When 2021 Evian Championship victor and seven-time LPGA victor Minjee Lee was spotted caddying for younger brother Min Woo Lee at the Masters Par-3 contest in Augusta, it sparked observations on how women’s golf didn’t get its own Masters event at the famous old course.
While Minjee Lee does want to see the women’s Masters at Augusta, she also thinks the sport needs to become much more accessible for younger women. As for the caddying, she says it didn’t just benefit her brother’s game…
RSNG Of course the sight of you caddying for your brother, Min Woo Lee, led to an intensified debate about a Women’s Masters at Augusta National. How do you feel about that?
MINJEE LEE “Those sorts of decisions are never for the golfers themselves to decide. Naturally as a female golfer I am always grateful for the opportunities given in this era, and I can see the pace at which the game is moving on. We are still a huge distance from where we were a generation ago, so that is something to be glad about.

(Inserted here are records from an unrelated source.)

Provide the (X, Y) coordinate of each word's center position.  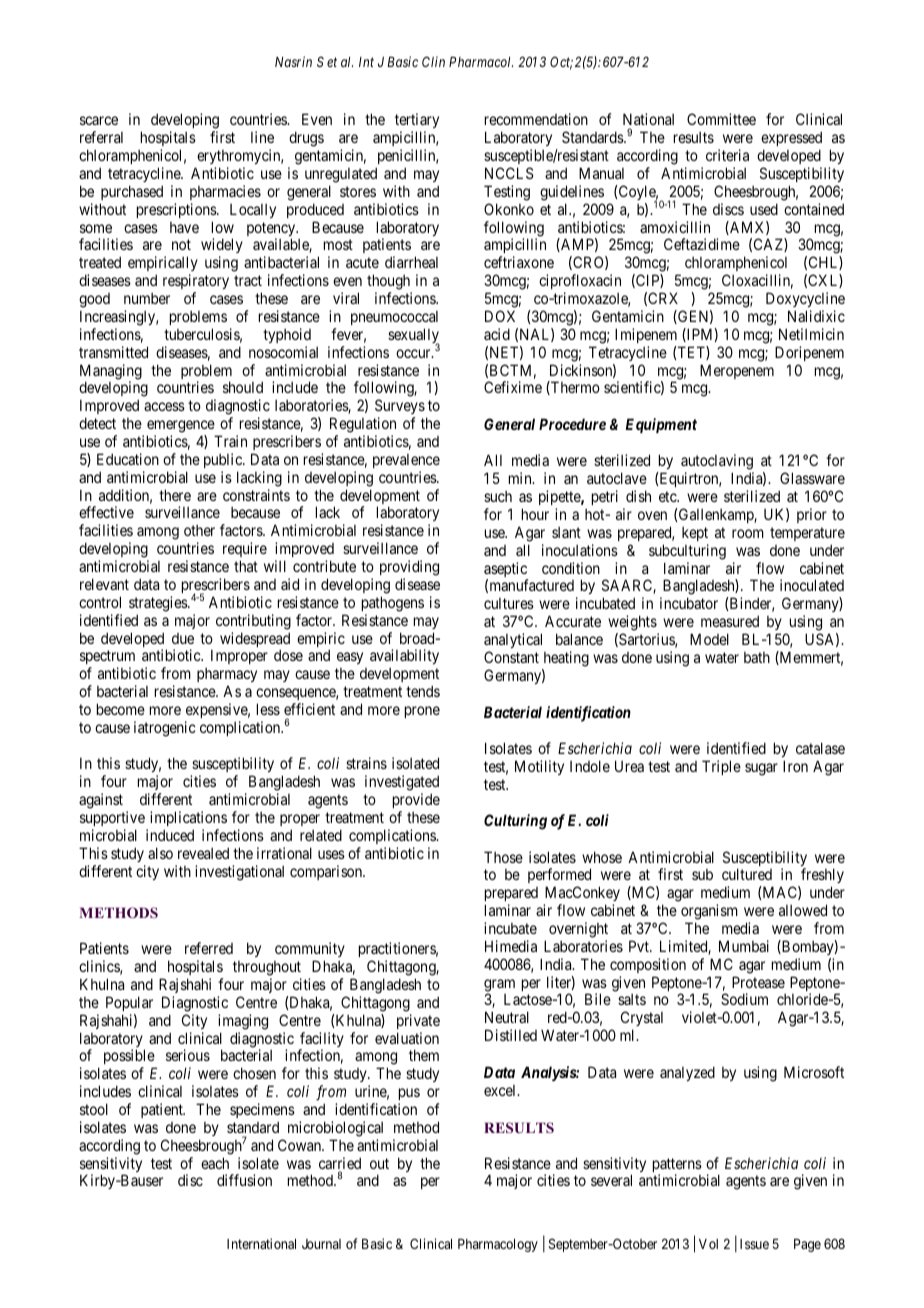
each (215, 1163)
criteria (727, 155)
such (498, 496)
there (175, 495)
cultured (747, 874)
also (160, 853)
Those (503, 857)
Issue (754, 1244)
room (748, 533)
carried (340, 1164)
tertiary (417, 122)
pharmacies (225, 192)
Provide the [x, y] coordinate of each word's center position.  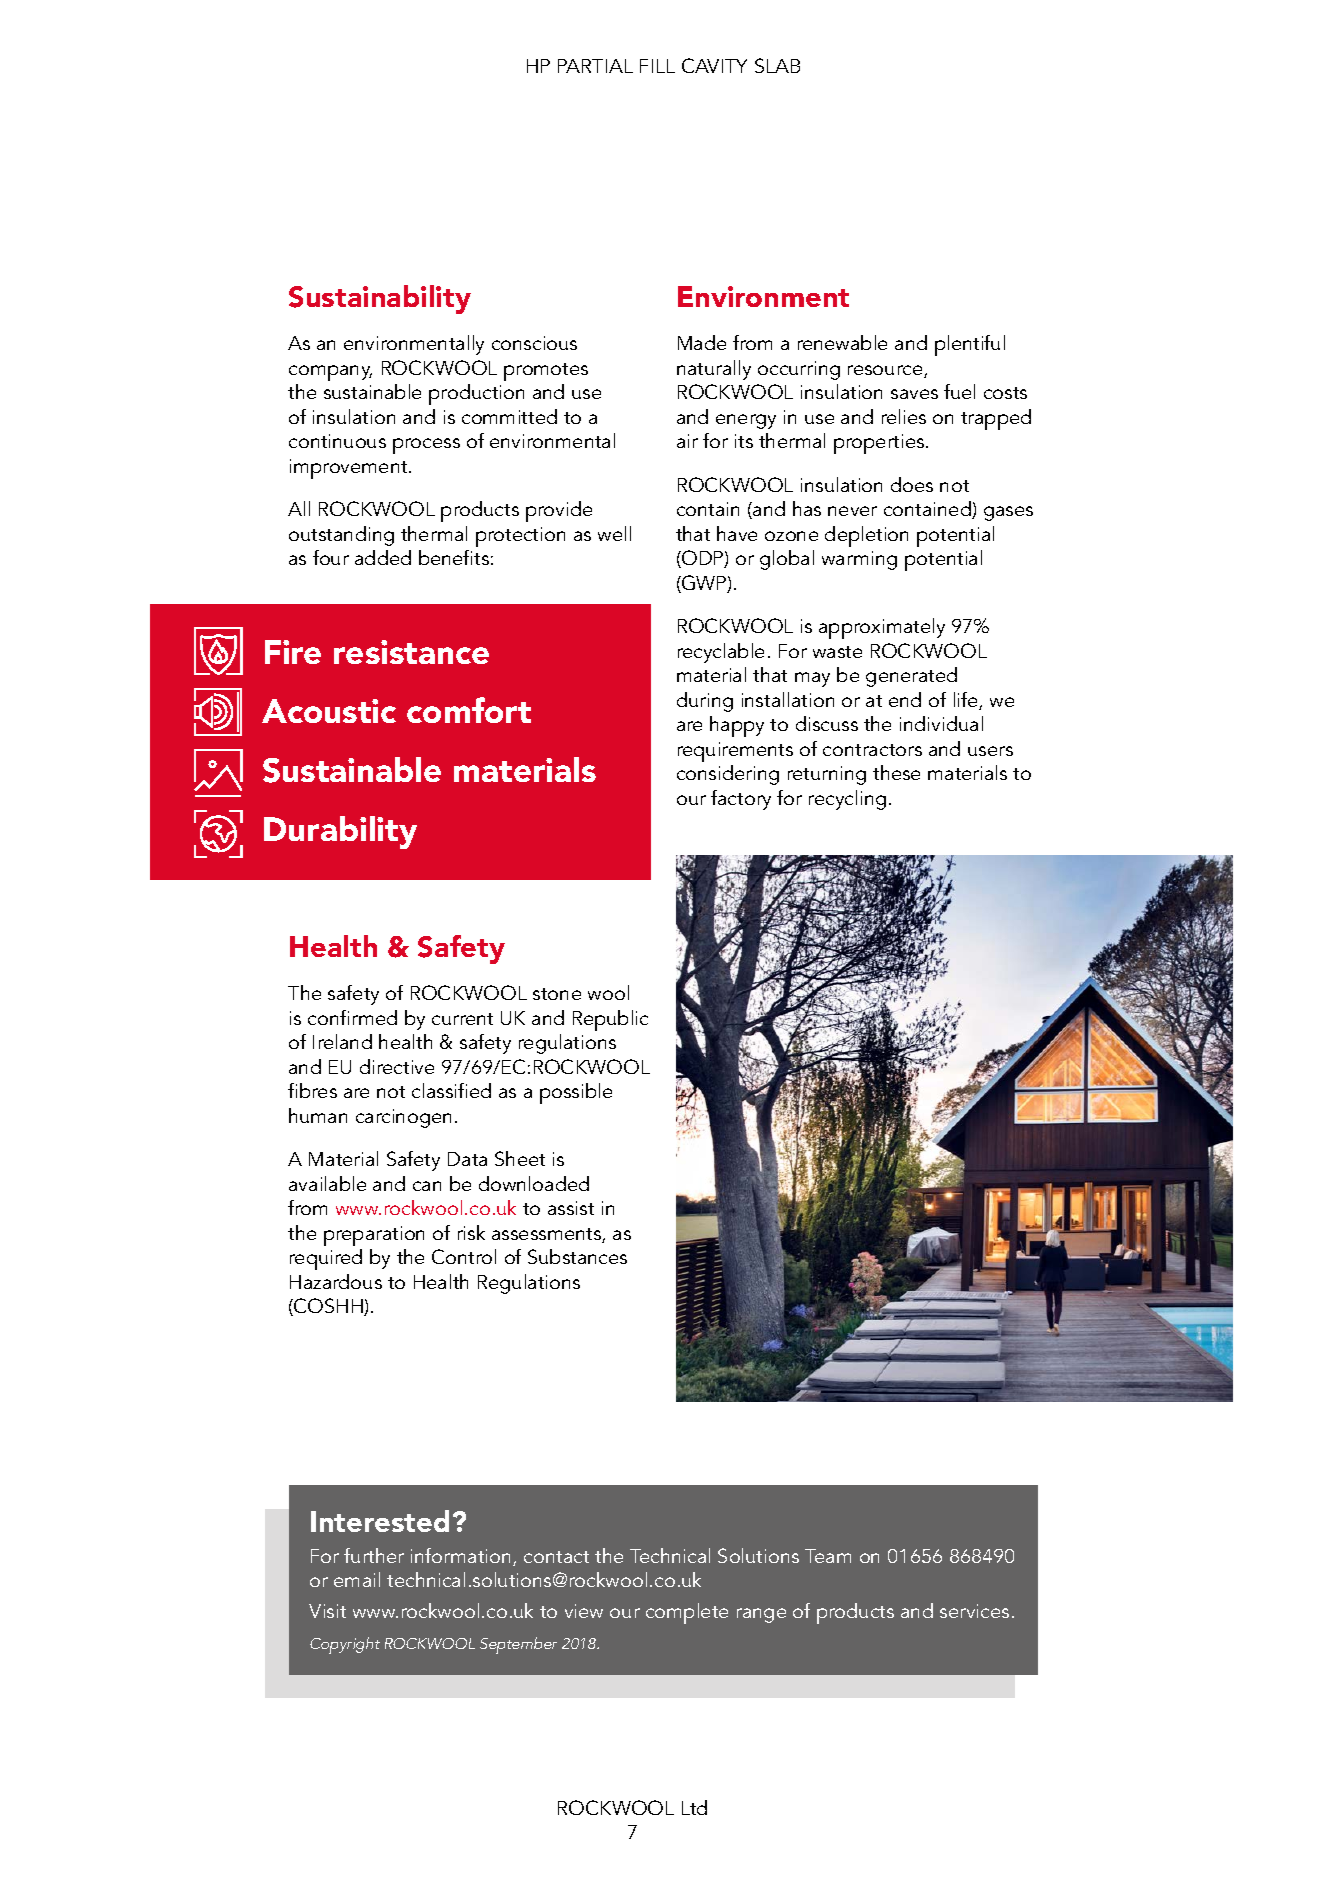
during [705, 702]
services [974, 1611]
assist [571, 1208]
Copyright [345, 1645]
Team [828, 1556]
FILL [657, 66]
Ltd [694, 1807]
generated [911, 677]
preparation [374, 1236]
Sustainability [380, 299]
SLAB [777, 65]
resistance [411, 652]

“Naturally there are further steps forward that we all want the women’s game to take, and having a Masters at Augusta I think would be one of the final pieces of the jigsaw.”
The natural growth of the women’s game goes right the way down to the accessibility of golf for girls growing up all around the world
RSNG Do you think it will happen?
MINJEE LEE “Personally, I think there are a lot of other things that need to be put in place first. The natural growth of the women’s game is the main thing – it needs to be made to evolve under its own weight, and that goes right the way down to the accessibility of golf for girls growing up all around the world.
“We all want to get to the end point quickly, and I truly believe it will come, because women’s golf has never been in better shape.”
RSNG Were you surprised or disappointed at the negative reaction to you caddying for your brother?
MINJEE LEE, LPGA TOP TEN GOLFER “Not really surprised or disappointed. It doesn’t matter to me. I am not playing golf as a statement for women in the sport or men in the sport. For me it’s about enjoying playing the game, and for me that is caddying as well as when I’m on a course with a club in my hand.
“Ultimately there is no-one who wants my brother to do better than me, so if I felt I could help and advise him on the way then certainly I would love to put myself on the course and in his ear for each shot and each hole, and I was actually very grateful and very proud to do that.”
RSNG Were you nervous?
MINJEE LEE “Yes I actually found it very nerve-wracking. The whole thing! It is much easier when you are playing – it is much easier when you have the control and the ability to affect your game with a club in your hand.
“It is the same thing you hear of Ryder Cup captains. It is a huge honor to be able to lead your team, but there is a feeling of hopelessness because the work is being done by others!
“Once I managed to calm the nerves I had for my brother though, I did find it a lot of fun, I will admit. I knew it would be good for him to have me there too, and the whole family came out to support him.
“He had a good finish and hopefully that gives him a lot of confidence for the rest of the year, and next season.”
It can be very easy to lean on the understanding of someone else – but that can sometimes give you an excuse when a shot goes wrong
RSNG You must feel a special unity with your brother?
MINJEE LEE “It is a journey we have been on many times together. It is perhaps new for other people to see me caddying for him, but of course I have done that before, as he has for me, so for us it felt very natural.
“We have always played the sport as a family so it felt, and feels like, the most consistent thing and we would never want that to be any other way. It is special to us and important, and that is all that matters.”
RSNG Would you recommend other golfers caddy so as to see things from the other side?
MINJEE LEE “Definitely. It is a different way of shaping and planning what you do in the game. Many golfers are not used to being the sole decision-makers on shots, and actually removing the advice from someone else is a good exercise because it intensifies your perception and understanding of what’s around you.
“It really makes you think about the tools you have and the conditions that surround you. It can be very easy to lean on the understanding of someone else, but that can sometimes give you an exit route, an excuse, when a shot goes wrong.
“For me, it’s useful sometimes to be wholly involved in the responsibility of both the planning of the shot and the execution of it.”